══ EXCERPT ══

To What Does Quality Of Life Refer?



If we pay close attention to the different ways in which the concept of quality of life is used in health care, it is possible to make one’s way successfully through this semantic minefield. In order to do so it is important to distinguish four different senses of the notion of quality of life.



Quality of life as a property of the individual. First, the notion of quality of life is used to refer to some characteristic or state of being of the individual person. A quality of life (whether good or poor) is something one has or possesses, much as one has a physical characteristic or an occupation. Understood in this way, one’s quality of life is not essential to one’s identity or self-esteem. As such it has no straightforward moral significance. A poor quality of life (due to ill health, loss of a job, breakdown of personal relationships, or the like) is not necessarily a sign of a person’s moral failing, and it says nothing about the intrinsic value of life as such, or even about the moral value of that particular life at that particular time.

Quality of life as a goal of care. A second common meaning of quality of life defines it as a goal of care. The moral point of our dealings with another (whether the situation be health care or some other form of relationship) is to sustain and improve the quality of life. In this sense, quality of life becomes a benchmark to guide human activity and a concept of assessment and evaluation. But notice that the evaluation here is directed primarily at the caregiver and the caregiving process, not at the recipient of care, who partakes of the quality of life achieved but is not judged by it. Moreover, quality of life can be thought of as an interaction between the person and his or her surrounding circumstances, including other people. Thus understood as a goal or outcome of care, an improved quality of life may be a change (for the better) in the person’s symptoms or perceptions; or it may be a change in the person’s relationship with his or her environment. Medical cure, symptom relief, psychological happiness, or social empowerment may all be goals of care as comprehended by the concept of quality of life.

═══
══ DATASET ══

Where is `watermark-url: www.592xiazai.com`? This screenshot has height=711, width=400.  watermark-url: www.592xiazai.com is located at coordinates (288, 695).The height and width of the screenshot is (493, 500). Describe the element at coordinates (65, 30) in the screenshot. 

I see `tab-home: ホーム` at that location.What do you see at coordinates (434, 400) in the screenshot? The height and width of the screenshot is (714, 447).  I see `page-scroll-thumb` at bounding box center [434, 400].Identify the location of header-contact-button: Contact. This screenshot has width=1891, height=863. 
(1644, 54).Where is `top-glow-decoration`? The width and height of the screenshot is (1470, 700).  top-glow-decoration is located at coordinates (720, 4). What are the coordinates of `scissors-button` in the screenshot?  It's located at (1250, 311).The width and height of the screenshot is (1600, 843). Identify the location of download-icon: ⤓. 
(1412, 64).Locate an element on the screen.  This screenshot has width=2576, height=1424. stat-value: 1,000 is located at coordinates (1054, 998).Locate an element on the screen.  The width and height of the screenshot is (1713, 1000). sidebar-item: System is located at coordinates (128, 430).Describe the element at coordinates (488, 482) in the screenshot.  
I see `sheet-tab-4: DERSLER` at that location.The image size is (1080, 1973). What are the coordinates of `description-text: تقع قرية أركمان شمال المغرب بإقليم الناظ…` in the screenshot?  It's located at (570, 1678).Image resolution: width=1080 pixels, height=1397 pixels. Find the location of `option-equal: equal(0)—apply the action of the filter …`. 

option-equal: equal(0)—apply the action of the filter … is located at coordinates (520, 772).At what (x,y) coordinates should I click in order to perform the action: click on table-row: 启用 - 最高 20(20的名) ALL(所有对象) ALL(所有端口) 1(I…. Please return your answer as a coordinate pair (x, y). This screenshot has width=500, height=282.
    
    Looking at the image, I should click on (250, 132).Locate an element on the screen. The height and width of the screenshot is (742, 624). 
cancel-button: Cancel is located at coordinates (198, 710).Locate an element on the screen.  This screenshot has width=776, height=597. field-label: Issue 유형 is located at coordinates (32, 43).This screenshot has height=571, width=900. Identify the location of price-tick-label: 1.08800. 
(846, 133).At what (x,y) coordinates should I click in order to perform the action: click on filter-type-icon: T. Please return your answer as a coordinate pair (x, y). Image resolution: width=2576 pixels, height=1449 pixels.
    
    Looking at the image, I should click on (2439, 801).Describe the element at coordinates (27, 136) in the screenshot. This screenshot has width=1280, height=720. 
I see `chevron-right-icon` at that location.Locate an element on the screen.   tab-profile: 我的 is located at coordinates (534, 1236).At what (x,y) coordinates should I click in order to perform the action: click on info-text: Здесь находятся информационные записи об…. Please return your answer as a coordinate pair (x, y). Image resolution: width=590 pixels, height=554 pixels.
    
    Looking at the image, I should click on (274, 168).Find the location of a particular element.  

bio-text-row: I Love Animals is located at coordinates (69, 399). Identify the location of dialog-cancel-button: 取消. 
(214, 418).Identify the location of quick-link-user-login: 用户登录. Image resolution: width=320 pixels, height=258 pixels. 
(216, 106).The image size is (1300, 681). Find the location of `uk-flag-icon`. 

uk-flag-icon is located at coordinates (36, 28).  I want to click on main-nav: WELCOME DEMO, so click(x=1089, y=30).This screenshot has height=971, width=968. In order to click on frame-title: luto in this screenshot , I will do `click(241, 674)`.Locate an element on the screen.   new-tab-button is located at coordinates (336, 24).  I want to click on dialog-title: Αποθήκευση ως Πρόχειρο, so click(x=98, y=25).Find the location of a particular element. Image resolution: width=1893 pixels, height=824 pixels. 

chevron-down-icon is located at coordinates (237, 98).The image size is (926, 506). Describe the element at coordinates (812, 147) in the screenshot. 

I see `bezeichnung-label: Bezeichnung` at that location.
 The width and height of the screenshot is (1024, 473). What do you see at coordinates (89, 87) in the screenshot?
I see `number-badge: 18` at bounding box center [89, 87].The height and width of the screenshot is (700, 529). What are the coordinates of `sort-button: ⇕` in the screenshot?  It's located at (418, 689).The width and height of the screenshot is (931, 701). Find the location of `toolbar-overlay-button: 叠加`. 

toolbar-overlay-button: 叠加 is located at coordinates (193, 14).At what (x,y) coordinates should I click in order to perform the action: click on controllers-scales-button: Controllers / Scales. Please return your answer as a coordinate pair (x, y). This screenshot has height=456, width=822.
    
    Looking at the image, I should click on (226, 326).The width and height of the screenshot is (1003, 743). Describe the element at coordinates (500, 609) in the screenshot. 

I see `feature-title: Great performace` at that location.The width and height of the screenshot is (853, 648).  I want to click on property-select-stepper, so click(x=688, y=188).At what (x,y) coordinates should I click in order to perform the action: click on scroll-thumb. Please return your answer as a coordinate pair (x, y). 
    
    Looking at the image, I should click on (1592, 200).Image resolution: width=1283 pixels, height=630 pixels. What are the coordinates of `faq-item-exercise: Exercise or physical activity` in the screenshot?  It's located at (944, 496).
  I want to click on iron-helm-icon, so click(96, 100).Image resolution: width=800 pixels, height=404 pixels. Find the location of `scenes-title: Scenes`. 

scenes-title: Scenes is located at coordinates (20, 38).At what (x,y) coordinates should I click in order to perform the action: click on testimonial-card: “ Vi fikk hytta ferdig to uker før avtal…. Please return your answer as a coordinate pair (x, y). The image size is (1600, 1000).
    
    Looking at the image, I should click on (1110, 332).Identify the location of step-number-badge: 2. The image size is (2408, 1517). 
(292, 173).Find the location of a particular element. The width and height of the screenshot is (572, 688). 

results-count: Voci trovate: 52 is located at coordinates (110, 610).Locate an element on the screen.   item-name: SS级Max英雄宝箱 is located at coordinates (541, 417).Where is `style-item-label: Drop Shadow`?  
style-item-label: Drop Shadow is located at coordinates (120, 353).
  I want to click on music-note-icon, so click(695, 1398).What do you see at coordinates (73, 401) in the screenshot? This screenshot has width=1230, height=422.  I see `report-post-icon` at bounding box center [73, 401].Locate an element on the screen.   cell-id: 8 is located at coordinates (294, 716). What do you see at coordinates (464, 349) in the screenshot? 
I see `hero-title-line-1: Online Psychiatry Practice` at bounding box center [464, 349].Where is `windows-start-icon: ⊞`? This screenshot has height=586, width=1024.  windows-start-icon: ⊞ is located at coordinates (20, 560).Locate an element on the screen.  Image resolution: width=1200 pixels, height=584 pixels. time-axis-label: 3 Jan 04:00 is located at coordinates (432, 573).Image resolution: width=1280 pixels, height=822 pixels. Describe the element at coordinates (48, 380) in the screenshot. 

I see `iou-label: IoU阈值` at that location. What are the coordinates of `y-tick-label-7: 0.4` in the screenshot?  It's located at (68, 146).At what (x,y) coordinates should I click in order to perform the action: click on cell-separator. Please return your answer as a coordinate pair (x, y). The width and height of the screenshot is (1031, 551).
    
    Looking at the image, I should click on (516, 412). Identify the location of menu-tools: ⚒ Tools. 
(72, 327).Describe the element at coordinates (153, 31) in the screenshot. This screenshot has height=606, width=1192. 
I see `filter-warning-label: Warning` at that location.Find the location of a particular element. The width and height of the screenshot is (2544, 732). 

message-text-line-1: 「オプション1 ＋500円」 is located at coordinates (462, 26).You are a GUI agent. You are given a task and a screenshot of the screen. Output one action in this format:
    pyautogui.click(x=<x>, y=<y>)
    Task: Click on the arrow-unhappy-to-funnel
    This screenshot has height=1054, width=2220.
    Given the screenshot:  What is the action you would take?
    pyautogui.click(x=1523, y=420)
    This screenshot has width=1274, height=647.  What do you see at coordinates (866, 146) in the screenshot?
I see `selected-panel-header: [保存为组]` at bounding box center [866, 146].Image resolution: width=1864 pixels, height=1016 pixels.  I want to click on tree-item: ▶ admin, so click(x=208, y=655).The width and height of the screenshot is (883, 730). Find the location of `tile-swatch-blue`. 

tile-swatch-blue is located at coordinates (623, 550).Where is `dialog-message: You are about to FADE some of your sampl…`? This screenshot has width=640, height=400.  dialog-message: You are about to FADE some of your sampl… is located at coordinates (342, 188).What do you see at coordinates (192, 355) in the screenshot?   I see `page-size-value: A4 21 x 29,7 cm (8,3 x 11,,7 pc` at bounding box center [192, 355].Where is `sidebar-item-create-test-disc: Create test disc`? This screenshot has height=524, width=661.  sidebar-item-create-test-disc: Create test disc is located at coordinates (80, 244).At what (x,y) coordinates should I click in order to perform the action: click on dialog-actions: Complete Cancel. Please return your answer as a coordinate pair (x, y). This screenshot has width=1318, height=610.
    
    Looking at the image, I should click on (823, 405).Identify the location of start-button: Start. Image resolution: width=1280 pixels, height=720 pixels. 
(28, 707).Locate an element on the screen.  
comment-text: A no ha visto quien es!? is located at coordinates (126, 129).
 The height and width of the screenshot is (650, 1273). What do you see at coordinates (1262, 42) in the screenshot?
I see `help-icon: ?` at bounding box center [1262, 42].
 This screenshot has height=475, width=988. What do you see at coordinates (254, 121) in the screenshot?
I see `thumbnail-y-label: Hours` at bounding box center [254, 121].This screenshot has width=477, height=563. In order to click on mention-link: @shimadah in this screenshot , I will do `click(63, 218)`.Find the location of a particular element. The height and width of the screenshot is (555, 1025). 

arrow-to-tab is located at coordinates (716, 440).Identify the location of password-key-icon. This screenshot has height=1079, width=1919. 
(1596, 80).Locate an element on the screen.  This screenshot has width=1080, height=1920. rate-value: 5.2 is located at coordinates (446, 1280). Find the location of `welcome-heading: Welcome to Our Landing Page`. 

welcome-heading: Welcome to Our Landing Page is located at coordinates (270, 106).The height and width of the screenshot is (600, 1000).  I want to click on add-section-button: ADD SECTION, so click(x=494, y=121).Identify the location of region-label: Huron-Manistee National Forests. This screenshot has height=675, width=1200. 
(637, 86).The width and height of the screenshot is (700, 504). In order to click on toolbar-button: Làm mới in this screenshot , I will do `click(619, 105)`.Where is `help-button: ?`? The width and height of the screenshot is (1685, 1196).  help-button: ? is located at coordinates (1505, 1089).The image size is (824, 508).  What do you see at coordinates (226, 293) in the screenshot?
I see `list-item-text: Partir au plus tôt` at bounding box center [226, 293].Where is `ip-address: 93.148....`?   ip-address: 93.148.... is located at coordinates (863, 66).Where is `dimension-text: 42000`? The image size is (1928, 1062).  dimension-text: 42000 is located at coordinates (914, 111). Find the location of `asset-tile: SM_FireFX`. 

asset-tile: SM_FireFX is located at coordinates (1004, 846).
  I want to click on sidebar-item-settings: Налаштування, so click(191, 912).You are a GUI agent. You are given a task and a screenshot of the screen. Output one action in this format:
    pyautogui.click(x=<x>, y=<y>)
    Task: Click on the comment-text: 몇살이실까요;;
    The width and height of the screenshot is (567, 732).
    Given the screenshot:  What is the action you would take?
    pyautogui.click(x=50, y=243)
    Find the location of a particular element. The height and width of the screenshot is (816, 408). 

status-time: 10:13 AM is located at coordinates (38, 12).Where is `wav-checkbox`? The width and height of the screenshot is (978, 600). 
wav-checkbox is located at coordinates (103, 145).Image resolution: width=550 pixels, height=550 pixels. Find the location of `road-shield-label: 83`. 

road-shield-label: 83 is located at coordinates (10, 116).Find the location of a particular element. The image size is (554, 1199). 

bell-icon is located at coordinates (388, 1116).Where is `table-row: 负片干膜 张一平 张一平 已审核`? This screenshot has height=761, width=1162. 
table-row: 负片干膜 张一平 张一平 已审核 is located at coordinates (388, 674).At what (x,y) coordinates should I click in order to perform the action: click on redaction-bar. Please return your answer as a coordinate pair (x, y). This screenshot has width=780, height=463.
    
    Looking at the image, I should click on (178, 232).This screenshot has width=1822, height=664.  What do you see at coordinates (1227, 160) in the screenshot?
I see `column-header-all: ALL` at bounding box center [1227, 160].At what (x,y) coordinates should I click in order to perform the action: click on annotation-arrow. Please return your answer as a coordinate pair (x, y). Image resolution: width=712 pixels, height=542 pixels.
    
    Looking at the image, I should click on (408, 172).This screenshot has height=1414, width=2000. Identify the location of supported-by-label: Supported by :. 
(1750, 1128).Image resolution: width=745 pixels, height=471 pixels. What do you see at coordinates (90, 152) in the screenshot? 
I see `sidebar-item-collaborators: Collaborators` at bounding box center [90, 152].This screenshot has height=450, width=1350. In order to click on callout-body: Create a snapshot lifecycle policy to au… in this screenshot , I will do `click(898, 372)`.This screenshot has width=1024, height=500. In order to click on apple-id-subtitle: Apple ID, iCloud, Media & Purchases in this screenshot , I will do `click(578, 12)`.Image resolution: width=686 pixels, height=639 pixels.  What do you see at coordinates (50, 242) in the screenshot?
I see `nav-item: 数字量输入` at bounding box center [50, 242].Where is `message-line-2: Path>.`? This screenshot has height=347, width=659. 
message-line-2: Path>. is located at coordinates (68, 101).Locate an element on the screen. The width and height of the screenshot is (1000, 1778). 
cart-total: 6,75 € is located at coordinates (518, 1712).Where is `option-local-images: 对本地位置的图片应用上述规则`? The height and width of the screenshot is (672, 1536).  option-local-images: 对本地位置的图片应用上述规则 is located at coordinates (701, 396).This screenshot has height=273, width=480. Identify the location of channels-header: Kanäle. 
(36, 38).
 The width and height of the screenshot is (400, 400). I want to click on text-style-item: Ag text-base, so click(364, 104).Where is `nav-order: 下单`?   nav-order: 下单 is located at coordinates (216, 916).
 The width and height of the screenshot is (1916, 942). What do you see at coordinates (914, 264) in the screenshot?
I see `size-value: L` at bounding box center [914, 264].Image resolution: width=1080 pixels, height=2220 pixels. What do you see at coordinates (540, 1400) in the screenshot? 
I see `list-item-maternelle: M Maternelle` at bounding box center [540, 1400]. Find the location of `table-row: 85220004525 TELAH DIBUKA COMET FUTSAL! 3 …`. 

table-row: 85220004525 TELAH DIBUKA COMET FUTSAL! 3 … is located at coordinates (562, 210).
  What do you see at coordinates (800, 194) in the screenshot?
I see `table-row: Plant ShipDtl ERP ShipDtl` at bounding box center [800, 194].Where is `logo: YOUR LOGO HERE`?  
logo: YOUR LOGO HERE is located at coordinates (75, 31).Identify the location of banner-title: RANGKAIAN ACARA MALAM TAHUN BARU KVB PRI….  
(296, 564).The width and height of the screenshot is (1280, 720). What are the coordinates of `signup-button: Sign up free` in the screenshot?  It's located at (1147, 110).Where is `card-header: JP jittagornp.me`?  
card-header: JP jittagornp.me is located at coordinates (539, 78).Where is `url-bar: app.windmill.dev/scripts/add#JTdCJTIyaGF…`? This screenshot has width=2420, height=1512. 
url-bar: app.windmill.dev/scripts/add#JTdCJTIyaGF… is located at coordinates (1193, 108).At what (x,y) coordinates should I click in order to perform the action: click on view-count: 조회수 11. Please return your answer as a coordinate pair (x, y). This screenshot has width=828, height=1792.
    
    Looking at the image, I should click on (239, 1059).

═══

## WORK TO COMPLETE
a: From the excerpt on the meaning of quality of life, reproduce the passage from "If we pay close" up to and including "notion of quality of life.".
b: In the excerpt on the meaning of quality of life, how many different senses of the notion does it say are important to distinguish?
c: Continue the excerpt on the meaning of quality of life from where it stops.

## EXERCISE RESULTS
a:
If we pay close attention to the different ways in which the concept of quality of life is used in health care, it is possible to make one’s way successfully through this semantic minefield. In order to do so it is important to distinguish four different senses of the notion of quality of life.

b: Four.

c:
Quality of life as a social situation. Next, quality of life may refer to a state of interaction between an individual and his or her social and physical environment. Here a certain quality of life is not a property of the individual per se, but a function of that individual’s form of life. So understood a low quality of life assessment does not necessarily suggest a negative evaluation of the person or his worth; it can equally well imply a critical evaluation of the person’s environment and indicate ways in which that environment could be changed so as to enhance the quality of life according to some scale of norms such as justice, freedom, health, happiness, and the like.

Quality of life as the moral worth of a life. Finally, it must be acknowledged that the term quality of life is sometimes used to refer to the moral worth or value of a person and his or her life. Pushed to its logical extreme, this understanding of the quality of life takes us to the infamous Nazi concept of ‘‘life unworthy of life,’’ (lebensunwertes Leben), which was used to rationalize everything from active euthanasia of those with disabilities to the genocidal death camps. To say that a person has no quality of life or a very low quality of life is to say that prolonging this person’s life has no moral significance, either to the person himself or to society.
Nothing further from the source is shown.